◆ Soal yang Diberikan 1
Menurut tulisan tentang kuota 30% perempuan di parlemen, tiga hal apa yang menentukan berkualitas atau tidaknya Pemilu?
◆ Soal yang Diberikan 2
Lanjutkan tulisan tentang kuota 30% perempuan di parlemen mulai dari bagian terakhirnya.
____ Petikan Teks
Kuota 30% di Parlemen, Diskriminasi terhadap Perempuan
Oleh Akhmad
Bumi
Jakarta, IMC - Indonesia Negara hukum, olehnya hukum
sebagai dasar legalitas sekaligus sebagai syarat berfungsinya sebuah Negara.
Asas legalitas menandakan Negara memakai hukum, bukan kekuasaan sebagai kriteria
keabsahannya.
Untuk mendapat
legitimasi / keabsahannya dilakukan dengan cara demokrasi. Menurut faham
demokrasi, Negara harus dilegitimasi dari kehendak mereka yang dikuasai. Dalam
konteks ini, olehnya kita bicara tentang Pemilu(pemilihan umum). Pemilu adalah
perwujudan demokrasi yang berkedaulatan rakyat.
Tahun 2017
adalah tahun ancang-ancang menuju Pemilu 2019. Pemilu legislatif dan Pemilu
presiden. Pemilu itu bagian dari demokrasi, tapi bukan satu-satunya, karena
Pemilu hanya salah satu bentuk perwujudan demokrasi dari bentuk-bentuk lain.
Pemilu adalah metode Negara untuk merealisasikan kedaulatan rakyat.
Pemilu dan
demokrasi bukanlah konsep yang sinonim, tapi Pemilu berkualitas dipandang
sebagai salah satu ciri kritis bahwa bangsa itu demokratis. Kualitas atau tidak
Pemilu ditentukan 3 (tiga) hal; Pertama, electoral proses yang
didalam menyangkut struktur, peserta, penyelenggara dan mekanisme.
Kedua, electoral laws yang menetapkan asas, tujuan, sistem dan dampak
Pemilu. Ketiga,electoral formula yakni rumusan tentang pola dan mekanisme
penentuan siapa atau Parpol mana yang akan jadi pemenang.
Karena Pemilu
itu bersifat umum, olehnya semua warga tanpa diskriminasi ras, suku, agama,
aliran pemikiran, aliran politik dan jenis kelamin berhak dipilih dan memilih,
termasuk perempuan, dalam tulisan ini disoroti kuata 30% untuk perempuan.
Baca juga : Perilaku Curang Membuat Demokrasi Cacat
Penetapan
kuota 30%
Penetapan
kuota 30% untuk perempuan sebagaimana diatur Undang-undang disatu sisi adalah
langkah maju, babak baru politik perempuan Indonesia, mendorong perempuan
Indonesia untuk terlibat dalam dunia politik. Olehnya, pandangan selama ini
bahwa politik adalah dunia milik laki-laki didekonstruksi menjadi strategi
perjuangan semua warga Negara tanpa membeda-bedakankan termasuk jenis kelamin.
________
____ Cuplikan Data
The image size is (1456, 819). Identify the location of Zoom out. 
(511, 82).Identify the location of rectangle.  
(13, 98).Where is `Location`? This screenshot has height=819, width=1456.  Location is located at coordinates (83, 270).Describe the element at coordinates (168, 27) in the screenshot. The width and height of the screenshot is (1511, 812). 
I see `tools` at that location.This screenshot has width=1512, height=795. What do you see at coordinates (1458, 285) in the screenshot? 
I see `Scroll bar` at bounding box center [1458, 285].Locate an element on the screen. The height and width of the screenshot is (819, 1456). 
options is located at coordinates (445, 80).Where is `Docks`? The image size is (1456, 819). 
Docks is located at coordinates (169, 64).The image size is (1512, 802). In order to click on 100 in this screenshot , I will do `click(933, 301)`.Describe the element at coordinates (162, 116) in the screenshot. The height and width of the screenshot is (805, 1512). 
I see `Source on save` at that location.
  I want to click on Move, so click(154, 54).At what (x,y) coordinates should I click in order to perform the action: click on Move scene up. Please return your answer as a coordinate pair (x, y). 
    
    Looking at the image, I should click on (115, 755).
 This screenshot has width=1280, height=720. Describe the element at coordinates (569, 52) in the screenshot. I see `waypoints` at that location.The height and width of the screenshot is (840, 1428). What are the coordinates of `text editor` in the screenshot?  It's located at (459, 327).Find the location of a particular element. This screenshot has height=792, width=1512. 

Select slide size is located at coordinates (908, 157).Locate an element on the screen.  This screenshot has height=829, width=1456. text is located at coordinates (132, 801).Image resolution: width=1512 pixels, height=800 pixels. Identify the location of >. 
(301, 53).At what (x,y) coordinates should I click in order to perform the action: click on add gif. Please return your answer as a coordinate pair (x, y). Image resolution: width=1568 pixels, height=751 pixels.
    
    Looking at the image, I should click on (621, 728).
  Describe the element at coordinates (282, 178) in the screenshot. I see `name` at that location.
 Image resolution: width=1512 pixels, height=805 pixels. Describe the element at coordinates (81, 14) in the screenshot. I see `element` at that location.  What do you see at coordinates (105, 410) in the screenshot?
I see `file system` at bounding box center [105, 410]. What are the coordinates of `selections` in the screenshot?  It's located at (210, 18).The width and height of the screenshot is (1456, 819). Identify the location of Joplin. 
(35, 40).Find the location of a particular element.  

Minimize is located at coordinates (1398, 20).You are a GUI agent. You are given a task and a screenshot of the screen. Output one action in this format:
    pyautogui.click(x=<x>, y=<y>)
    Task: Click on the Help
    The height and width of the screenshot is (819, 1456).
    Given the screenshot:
________
◆ Jawaban Tertulis 1
Electoral proses, electoral laws, dan electoral formula.

◆ Jawaban Tertulis 2
Pengaturan
kuota 30% didasari argumentasi bahwa perempuan itu lemah atau dilemahkan oleh
politik. Argumentasi itu tidak sepenuhnya tepat. Perempuan itu lemah atau
dilemahkan bukan karena sistem politik tapi dipengaruhi oleh budaya
(kebudayaan). Sistem politik Indonesia mengakui semua warga Negara sama, tidak
ada pengkelasan warga Negara bahwa laki-laki sebagai warga Negara kelas satu
dan perempuan sebagai warga Negara kelas dua dan seterusnya.
Kebudayaan
yang semestinya menjawab konstruksi sosial kita tentang posisi perempuan dalam
masyarakat. Karena kita tidak bisa mengelak fakta, lapisan epistemik masyarakat
kita masih bertipikal patriarkatyang membumi. Selama ini kesadaran politik
perempuan rendah, itu karena masalah pra-politik, yakni sebuah
masalah kebudayaan yang berdampak pada politik.
Membangkitkan
kesadaran masyarakat untuk mendukung dan memilih calon perempuan dalam Pemilu
berarti terlebih dahulu menghancurkan lapisan epistemik yang mengakar kuat
secara patriarkat. Karena kebudayaan yang membentuk lapisan patriarkat, maka
pola penghancuran dilakukan dengan jalan kebudayaan pula.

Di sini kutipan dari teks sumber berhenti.